> **TASK TO CARRY OUT**
Your task is to print all of the data word for word.

> **EXERCISE INPUTS**
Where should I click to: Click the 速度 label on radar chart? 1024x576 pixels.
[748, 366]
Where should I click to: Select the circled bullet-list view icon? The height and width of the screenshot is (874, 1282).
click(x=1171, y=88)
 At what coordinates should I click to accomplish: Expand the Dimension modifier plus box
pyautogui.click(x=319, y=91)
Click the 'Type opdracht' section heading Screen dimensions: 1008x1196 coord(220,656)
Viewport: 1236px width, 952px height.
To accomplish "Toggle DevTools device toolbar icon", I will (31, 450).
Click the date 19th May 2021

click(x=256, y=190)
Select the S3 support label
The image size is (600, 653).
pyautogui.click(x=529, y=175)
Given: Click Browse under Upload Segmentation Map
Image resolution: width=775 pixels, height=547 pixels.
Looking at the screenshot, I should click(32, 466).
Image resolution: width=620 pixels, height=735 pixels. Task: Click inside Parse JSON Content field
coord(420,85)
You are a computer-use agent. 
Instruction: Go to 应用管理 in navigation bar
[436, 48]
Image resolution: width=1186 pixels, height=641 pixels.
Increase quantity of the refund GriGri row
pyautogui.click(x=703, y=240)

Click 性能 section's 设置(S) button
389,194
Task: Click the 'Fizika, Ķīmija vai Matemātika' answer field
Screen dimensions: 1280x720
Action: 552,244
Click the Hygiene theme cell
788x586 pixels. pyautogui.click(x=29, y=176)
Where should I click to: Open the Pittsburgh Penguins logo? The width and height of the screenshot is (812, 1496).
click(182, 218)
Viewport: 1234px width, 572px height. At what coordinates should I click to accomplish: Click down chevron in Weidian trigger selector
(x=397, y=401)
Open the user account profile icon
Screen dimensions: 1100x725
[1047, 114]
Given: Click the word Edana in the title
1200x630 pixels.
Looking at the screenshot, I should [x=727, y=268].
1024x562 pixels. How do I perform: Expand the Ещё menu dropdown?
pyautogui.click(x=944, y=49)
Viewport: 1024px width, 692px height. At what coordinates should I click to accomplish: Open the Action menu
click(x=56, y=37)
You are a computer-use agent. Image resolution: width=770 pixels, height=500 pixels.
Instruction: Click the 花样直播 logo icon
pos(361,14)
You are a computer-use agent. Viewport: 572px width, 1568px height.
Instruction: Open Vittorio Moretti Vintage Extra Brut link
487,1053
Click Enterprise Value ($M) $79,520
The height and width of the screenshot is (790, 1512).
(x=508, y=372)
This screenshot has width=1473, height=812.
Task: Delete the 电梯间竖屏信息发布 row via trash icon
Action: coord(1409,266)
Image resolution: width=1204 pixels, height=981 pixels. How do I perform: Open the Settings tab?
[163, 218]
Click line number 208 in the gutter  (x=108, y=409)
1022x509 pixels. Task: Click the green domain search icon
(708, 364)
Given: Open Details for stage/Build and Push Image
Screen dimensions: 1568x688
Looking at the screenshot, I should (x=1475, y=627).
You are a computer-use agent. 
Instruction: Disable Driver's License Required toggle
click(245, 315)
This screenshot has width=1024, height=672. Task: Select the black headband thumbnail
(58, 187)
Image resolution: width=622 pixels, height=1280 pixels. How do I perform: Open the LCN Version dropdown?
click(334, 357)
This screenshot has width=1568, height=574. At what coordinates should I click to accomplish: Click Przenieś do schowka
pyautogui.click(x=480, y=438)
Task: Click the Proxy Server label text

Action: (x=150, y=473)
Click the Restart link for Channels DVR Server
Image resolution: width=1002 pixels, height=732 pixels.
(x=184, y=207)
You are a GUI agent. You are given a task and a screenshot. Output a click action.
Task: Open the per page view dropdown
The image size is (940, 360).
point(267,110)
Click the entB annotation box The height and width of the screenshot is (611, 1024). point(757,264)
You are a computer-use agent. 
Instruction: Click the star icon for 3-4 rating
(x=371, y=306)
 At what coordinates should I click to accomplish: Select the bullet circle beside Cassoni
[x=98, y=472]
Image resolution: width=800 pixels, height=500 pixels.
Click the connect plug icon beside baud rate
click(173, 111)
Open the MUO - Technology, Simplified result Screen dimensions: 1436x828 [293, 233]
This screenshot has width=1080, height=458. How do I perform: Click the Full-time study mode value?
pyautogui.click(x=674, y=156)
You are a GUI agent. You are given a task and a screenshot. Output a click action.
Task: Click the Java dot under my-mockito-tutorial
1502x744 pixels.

> **EXPECTED OUTPUT**
Where should I click to: Click the 速度 label on radar chart? 1024x576 pixels.
[748, 366]
Where should I click to: Select the circled bullet-list view icon? The height and width of the screenshot is (874, 1282).
click(x=1171, y=88)
 At what coordinates should I click to accomplish: Expand the Dimension modifier plus box
pyautogui.click(x=319, y=91)
Click the 'Type opdracht' section heading Screen dimensions: 1008x1196 coord(220,656)
Viewport: 1236px width, 952px height.
To accomplish "Toggle DevTools device toolbar icon", I will (31, 450).
Click the date 19th May 2021

click(x=256, y=190)
Select the S3 support label
The image size is (600, 653).
pyautogui.click(x=529, y=175)
Given: Click Browse under Upload Segmentation Map
Image resolution: width=775 pixels, height=547 pixels.
Looking at the screenshot, I should click(32, 466).
Image resolution: width=620 pixels, height=735 pixels. Task: Click inside Parse JSON Content field
coord(420,85)
You are a computer-use agent. 
Instruction: Go to 应用管理 in navigation bar
[436, 48]
Image resolution: width=1186 pixels, height=641 pixels.
Increase quantity of the refund GriGri row
pyautogui.click(x=703, y=240)

Click 性能 section's 设置(S) button
389,194
Task: Click the 'Fizika, Ķīmija vai Matemātika' answer field
Screen dimensions: 1280x720
Action: 552,244
Click the Hygiene theme cell
788x586 pixels. pyautogui.click(x=29, y=176)
Where should I click to: Open the Pittsburgh Penguins logo? The width and height of the screenshot is (812, 1496).
click(182, 218)
Viewport: 1234px width, 572px height. At what coordinates should I click to accomplish: Click down chevron in Weidian trigger selector
(x=397, y=401)
Open the user account profile icon
Screen dimensions: 1100x725
[1047, 114]
Given: Click the word Edana in the title
1200x630 pixels.
Looking at the screenshot, I should [x=727, y=268].
1024x562 pixels. How do I perform: Expand the Ещё menu dropdown?
pyautogui.click(x=944, y=49)
Viewport: 1024px width, 692px height. At what coordinates should I click to accomplish: Open the Action menu
click(x=56, y=37)
You are a computer-use agent. Image resolution: width=770 pixels, height=500 pixels.
Instruction: Click the 花样直播 logo icon
pos(361,14)
You are a computer-use agent. Viewport: 572px width, 1568px height.
Instruction: Open Vittorio Moretti Vintage Extra Brut link
487,1053
Click Enterprise Value ($M) $79,520
The height and width of the screenshot is (790, 1512).
(x=508, y=372)
This screenshot has width=1473, height=812.
Task: Delete the 电梯间竖屏信息发布 row via trash icon
Action: coord(1409,266)
Image resolution: width=1204 pixels, height=981 pixels. How do I perform: Open the Settings tab?
[163, 218]
Click line number 208 in the gutter  (x=108, y=409)
1022x509 pixels. Task: Click the green domain search icon
(708, 364)
Given: Open Details for stage/Build and Push Image
Screen dimensions: 1568x688
Looking at the screenshot, I should (x=1475, y=627).
You are a computer-use agent. 
Instruction: Disable Driver's License Required toggle
click(245, 315)
This screenshot has width=1024, height=672. Task: Select the black headband thumbnail
(58, 187)
Image resolution: width=622 pixels, height=1280 pixels. How do I perform: Open the LCN Version dropdown?
click(334, 357)
This screenshot has width=1568, height=574. At what coordinates should I click to accomplish: Click Przenieś do schowka
pyautogui.click(x=480, y=438)
Task: Click the Proxy Server label text

Action: (x=150, y=473)
Click the Restart link for Channels DVR Server
Image resolution: width=1002 pixels, height=732 pixels.
(x=184, y=207)
You are a GUI agent. You are given a task and a screenshot. Output a click action.
Task: Open the per page view dropdown
The image size is (940, 360).
point(267,110)
Click the entB annotation box The height and width of the screenshot is (611, 1024). point(757,264)
You are a computer-use agent. 
Instruction: Click the star icon for 3-4 rating
(x=371, y=306)
 At what coordinates should I click to accomplish: Select the bullet circle beside Cassoni
[x=98, y=472]
Image resolution: width=800 pixels, height=500 pixels.
Click the connect plug icon beside baud rate
click(173, 111)
Open the MUO - Technology, Simplified result Screen dimensions: 1436x828 [293, 233]
This screenshot has width=1080, height=458. How do I perform: Click the Full-time study mode value?
pyautogui.click(x=674, y=156)
You are a GUI agent. You are given a task and a screenshot. Output a click action.
Task: Click the Java dot under my-mockito-tutorial
1502x744 pixels.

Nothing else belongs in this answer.